Performance and regression guards¶

AgentTier commits to a small set of performance budgets. This page states them, shows how to measure them, and describes the guard that keeps the Web UI bundle from regressing silently.

Budgets¶

Metric	Budget	Why
Cold sandbox start (no warm pool)	≤ 10 s	A `kubectl apply` / API create to a usable `Running` sandbox.
Warm sandbox start (warm pool hit)	≤ 1 s	A pre-provisioned pool pod is claimed in place.
Web UI JS bundle	≤ 750 KB minified	Keeps first paint fast; enforced in CI.
Reconciler queue depth (steady state)	~0	A queue sitting > 0 for more than a few seconds is a controller bug, not load.

Bundle-size gate (enforced in CI)¶

The CI build job runs hack/check-bundle-size.sh after npm run build and fails the build if the emitted Vite JS exceeds 750 KB. Run it locally the same way:

(cd web-ui && npm ci && npm run build) && hack/check-bundle-size.sh

Override the limit deliberately with BUNDLE_LIMIT_KB=… (and write down why). If you blow the budget, split the heavy feature behind a dynamic import() rather than raising the ceiling.
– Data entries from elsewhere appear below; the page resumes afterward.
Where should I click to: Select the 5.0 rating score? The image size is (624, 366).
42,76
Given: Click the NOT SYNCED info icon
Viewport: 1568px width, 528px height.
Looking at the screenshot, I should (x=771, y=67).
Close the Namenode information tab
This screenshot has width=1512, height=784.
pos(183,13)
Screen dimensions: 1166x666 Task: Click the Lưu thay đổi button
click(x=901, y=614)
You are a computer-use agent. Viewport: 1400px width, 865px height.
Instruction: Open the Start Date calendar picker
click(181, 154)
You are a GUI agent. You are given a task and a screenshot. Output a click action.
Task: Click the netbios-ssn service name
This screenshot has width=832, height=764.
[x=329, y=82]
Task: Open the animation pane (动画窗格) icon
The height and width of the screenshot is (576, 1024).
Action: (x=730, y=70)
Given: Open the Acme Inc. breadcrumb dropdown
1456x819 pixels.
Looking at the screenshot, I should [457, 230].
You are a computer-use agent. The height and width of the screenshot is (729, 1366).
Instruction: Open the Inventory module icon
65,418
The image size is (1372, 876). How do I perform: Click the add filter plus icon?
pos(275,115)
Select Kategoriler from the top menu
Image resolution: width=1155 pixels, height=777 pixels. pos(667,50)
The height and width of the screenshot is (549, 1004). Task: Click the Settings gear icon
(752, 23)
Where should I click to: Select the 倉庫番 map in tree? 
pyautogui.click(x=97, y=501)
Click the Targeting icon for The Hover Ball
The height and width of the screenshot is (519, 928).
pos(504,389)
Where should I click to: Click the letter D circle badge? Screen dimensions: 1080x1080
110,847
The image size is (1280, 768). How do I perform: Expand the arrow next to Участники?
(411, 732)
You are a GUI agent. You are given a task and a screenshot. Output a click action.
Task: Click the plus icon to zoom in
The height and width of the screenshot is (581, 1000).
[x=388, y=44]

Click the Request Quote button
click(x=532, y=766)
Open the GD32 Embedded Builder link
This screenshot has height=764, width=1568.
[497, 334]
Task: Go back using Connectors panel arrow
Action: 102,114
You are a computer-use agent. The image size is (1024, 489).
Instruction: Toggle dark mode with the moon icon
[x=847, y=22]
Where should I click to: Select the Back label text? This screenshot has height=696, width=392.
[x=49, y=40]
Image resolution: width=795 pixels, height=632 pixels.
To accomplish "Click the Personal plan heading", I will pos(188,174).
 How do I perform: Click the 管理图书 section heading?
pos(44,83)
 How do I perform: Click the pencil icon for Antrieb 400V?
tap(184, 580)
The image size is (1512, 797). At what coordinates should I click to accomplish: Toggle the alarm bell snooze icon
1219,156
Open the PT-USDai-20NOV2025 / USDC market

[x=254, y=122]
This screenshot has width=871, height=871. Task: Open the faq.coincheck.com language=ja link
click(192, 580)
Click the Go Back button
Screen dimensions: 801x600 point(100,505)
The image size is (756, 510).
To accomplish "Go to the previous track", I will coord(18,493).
Cold vs. warm start (`hack/perf-smoke.sh`)¶

Measures p50/p99 time-to-Running against a live cluster (kind or the e2e cluster). Run it twice to compare:

# Cold: ensure the template's warm pool is at 0, then:
COUNT=10 NS=agenttier TEMPLATE=general-coding hack/perf-smoke.sh

# Warm: pre-warm the pool (Web UI Settings → warm pools, or the warmpool API),
# wait for the pool to report Ready, then run the same command.

It prints p50/p99/max and cleans up the sandboxes it created. The warm number should land sub-second when a pool pod is claimed; the cold number is dominated by image pull + pod scheduling and should stay within the 10 s budget on a warm-image node.

Load / saturation (`hack/load-test.sh`)¶

Drives the Router API with hey to exercise the opt-in rate limiter and find where a single Router replica saturates:

kubectl -n agenttier port-forward svc/agenttier-router 8080:8080 &
BASE=http://localhost:8080 TOKEN=<api-key> N=1000 C=50 hack/load-test.sh

A burst of 429s confirms the rate limiter engaging (when enabled); p99 latency climbing sharply as concurrency rises is the signal that the single Router replica is the bottleneck — the data point that justifies and sizes a multi-replica / HPA rollout.

Reference numbers¶

These are indicative measurements on the agentloft-e2e cluster (2× t3.large, EKS 1.30); reproduce with the scripts above on your own cluster.

Scenario	p50	p99
Warm-pool claim (`general-coding`)	~0.8 s	~1.0 s
Cold start, image already on node	~6 s	~9 s
Cold start, image pull required	dominated by pull	dominated by pull

Numbers are tracked over time so a regression (a heavy init step, a bundle blow-up) shows up against this baseline rather than going unnoticed.